Musée d'art et d'histoire
Fribourg

Exposition permanente

Archéologie fribourgeoise

Créée en 1828, la Société des Antiques initia les fouilles archéologiques en terre fribourgeoise au cours du XIXe siècle. Par les dons de ses membres, léguant des séries d’objets préhistoriques et des artefacts lacustres mais aussi des objets de l’âge du fer et des antiquités romaines et « barbares » (du haut Moyen Age), elle est à l’origine des collections cantonales. Vers 1870 commença la recherche archéologique sur les stations lacustres des lacs de Neuchâtel et de Morat ; les fouilles se sont poursuivies depuis la création du Service archéologique cantonal par Hanni Schwab en 1967. Les objets exposés, qui vont de la préhistoire (mésolithique) au haut Moyen Age, couvrent une durée de 17 siècles !
Nos devanciers déposaient dans les tombes des armes, des récipients, des outils et des aliments, et munissaient les défunts de leurs plus beaux bijoux.
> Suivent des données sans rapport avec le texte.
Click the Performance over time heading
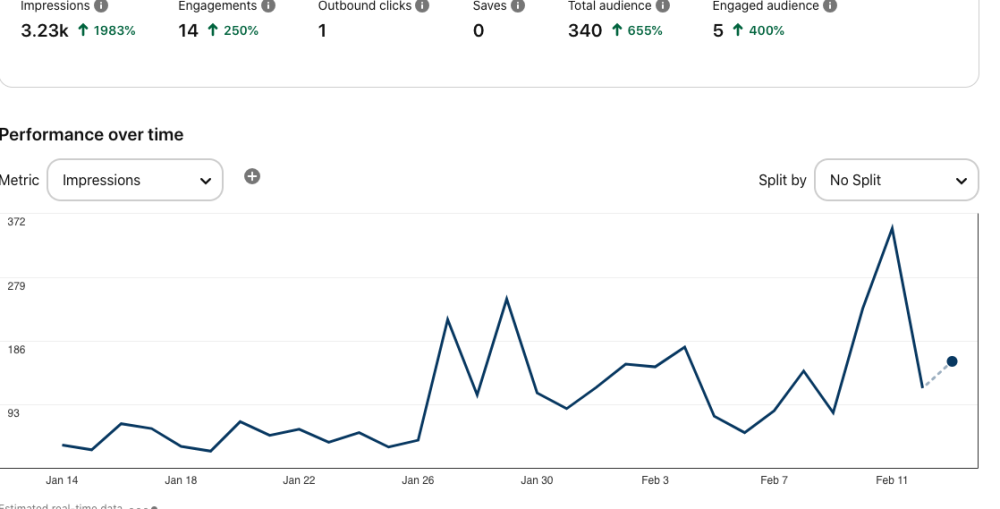 tap(92, 135)
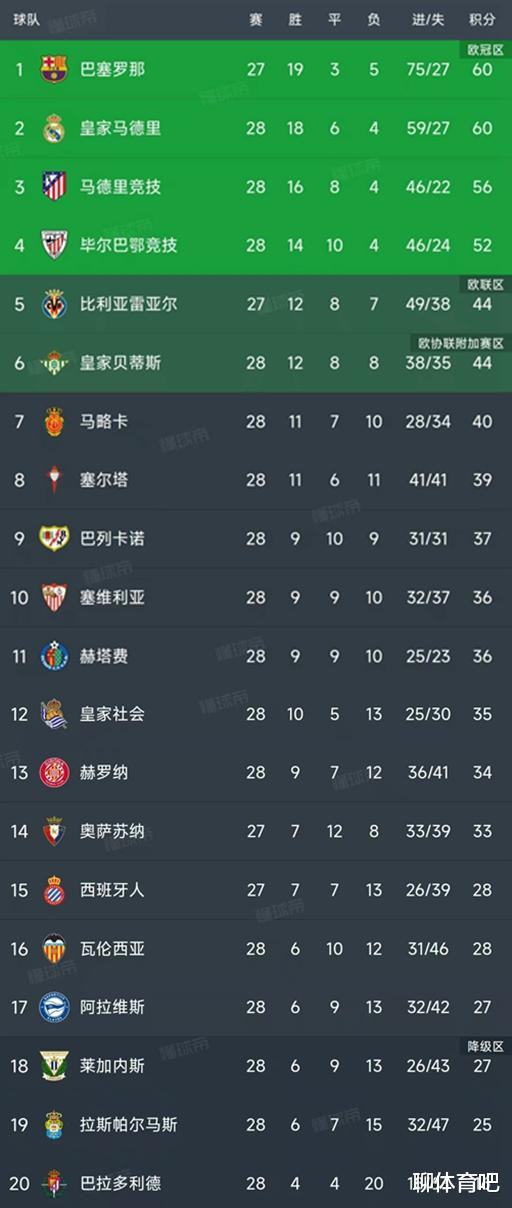
Task: Sort by 进/失 column header
Action: pyautogui.click(x=430, y=20)
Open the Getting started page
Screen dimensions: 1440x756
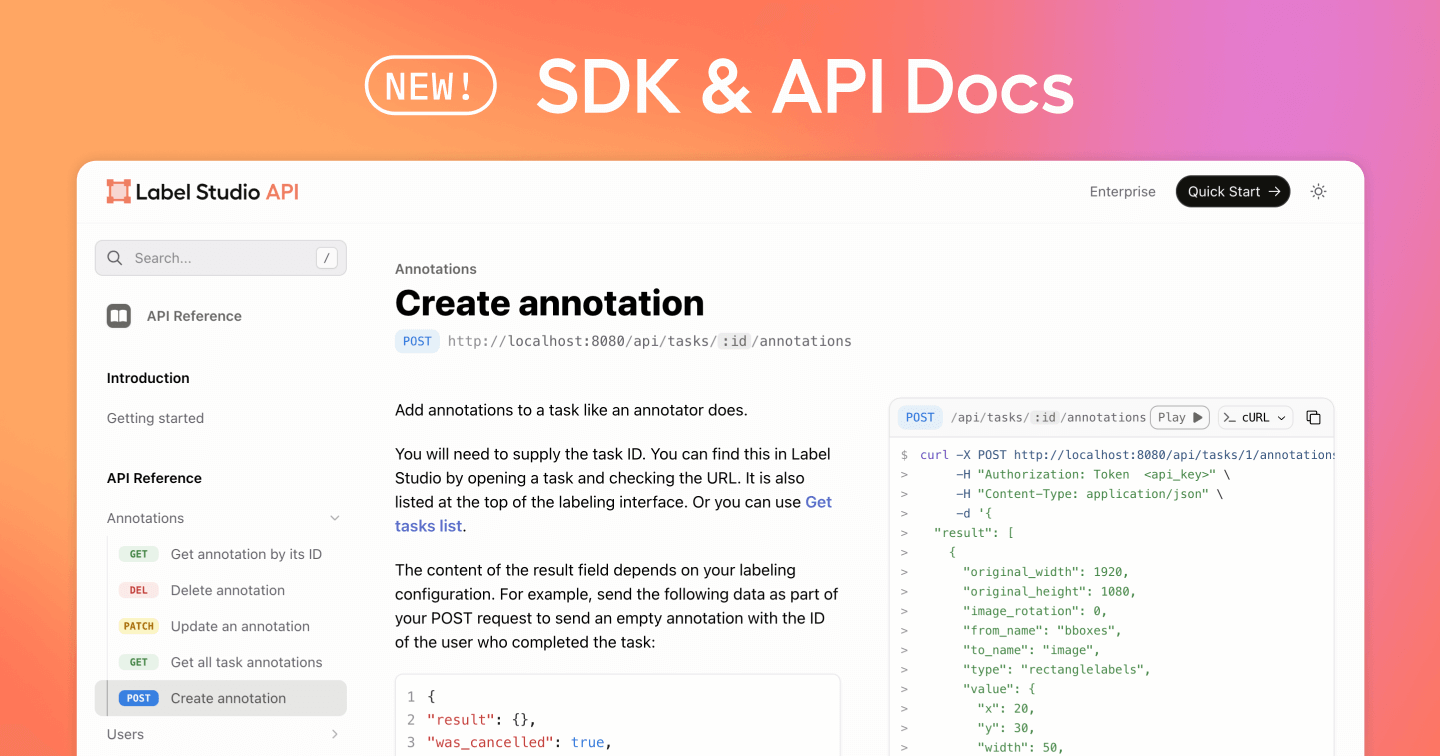click(155, 417)
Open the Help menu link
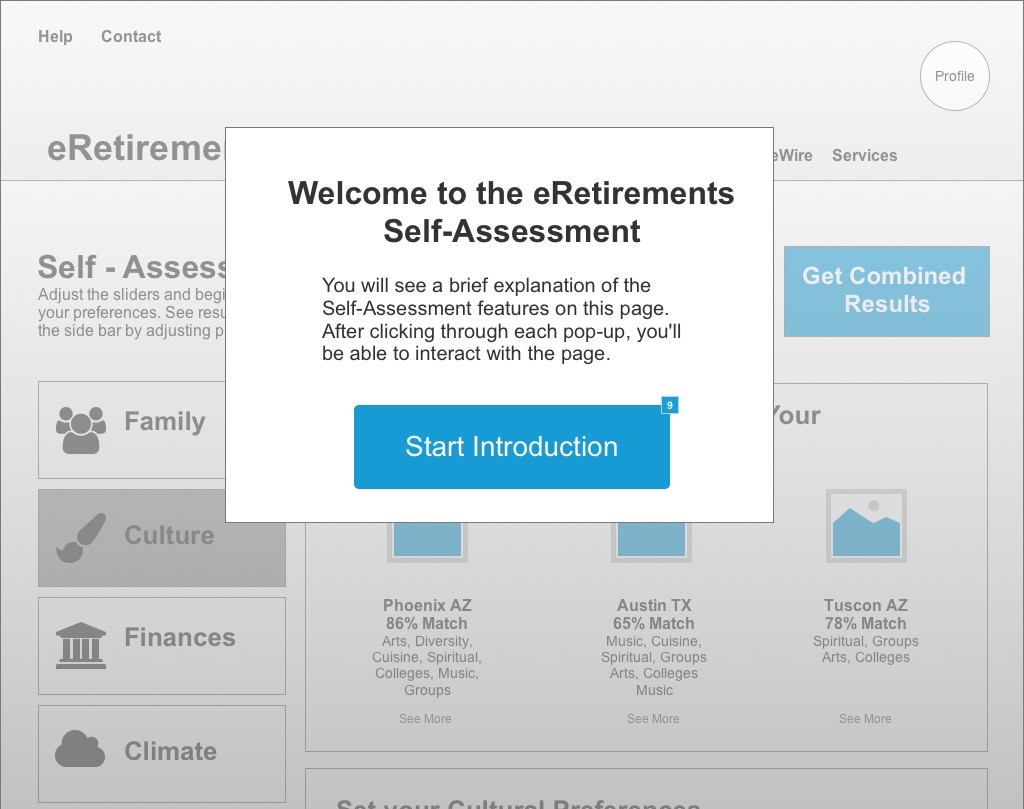The image size is (1024, 809). [55, 37]
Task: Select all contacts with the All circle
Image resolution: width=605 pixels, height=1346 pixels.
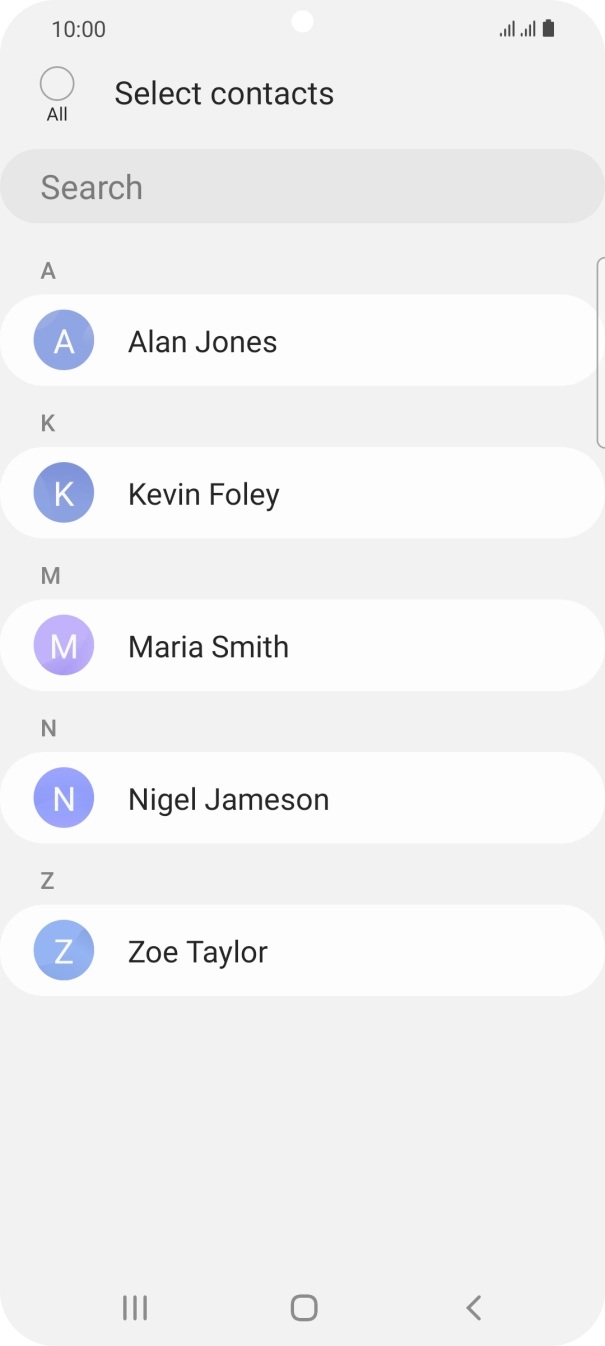Action: (x=57, y=84)
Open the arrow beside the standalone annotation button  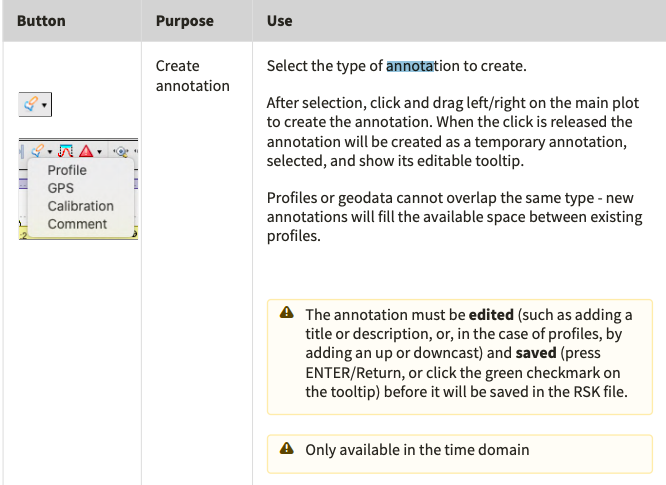click(x=45, y=105)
On parait non seulement les bras et les jambes de bracelets, de bagues et d’anneaux de cheville, mais aussi le cou et la tête de colliers, pendeloques, perles, torques, diadèmes et boucles d’oreille. Le bijou – également porté par les hommes – était un symbole de prestige, qui se transmettait souvent de génération en génération, en même temps qu’un objet à connotation sentimentale. Réalisé sur la dent d’un gibier prestigieux, abattu par un chasseur mésolithique, il pouvait aussi faire office de talisman. Les épingles, fibules et broches, au-delà de leurs fonctions pratiques, étaient des bijoux sujets aux modes vestimentaires. De la protohistoire au haut Moyen Age, hommes et femmes portaient volontiers des garnitures de ceinture à décoration apotropaïque : motifs géométriques dans la protohistoire, bestiaire fantastique sur les plaques-boucles mérovingiennes. Les matières premières étaient choisies pour leur rareté, leur caractère précieux et leur couleur : pierres, coquillages marins, ambre et corail, lignite, os et bois de cerf, et bien sûr, cuivre, or et argent.
Les statuettes de divinités gallo-romaines découvertes dans le canton proviennent soit d’autels domestique (laraires) ou de temples, soit de sites naturels (source ou étang).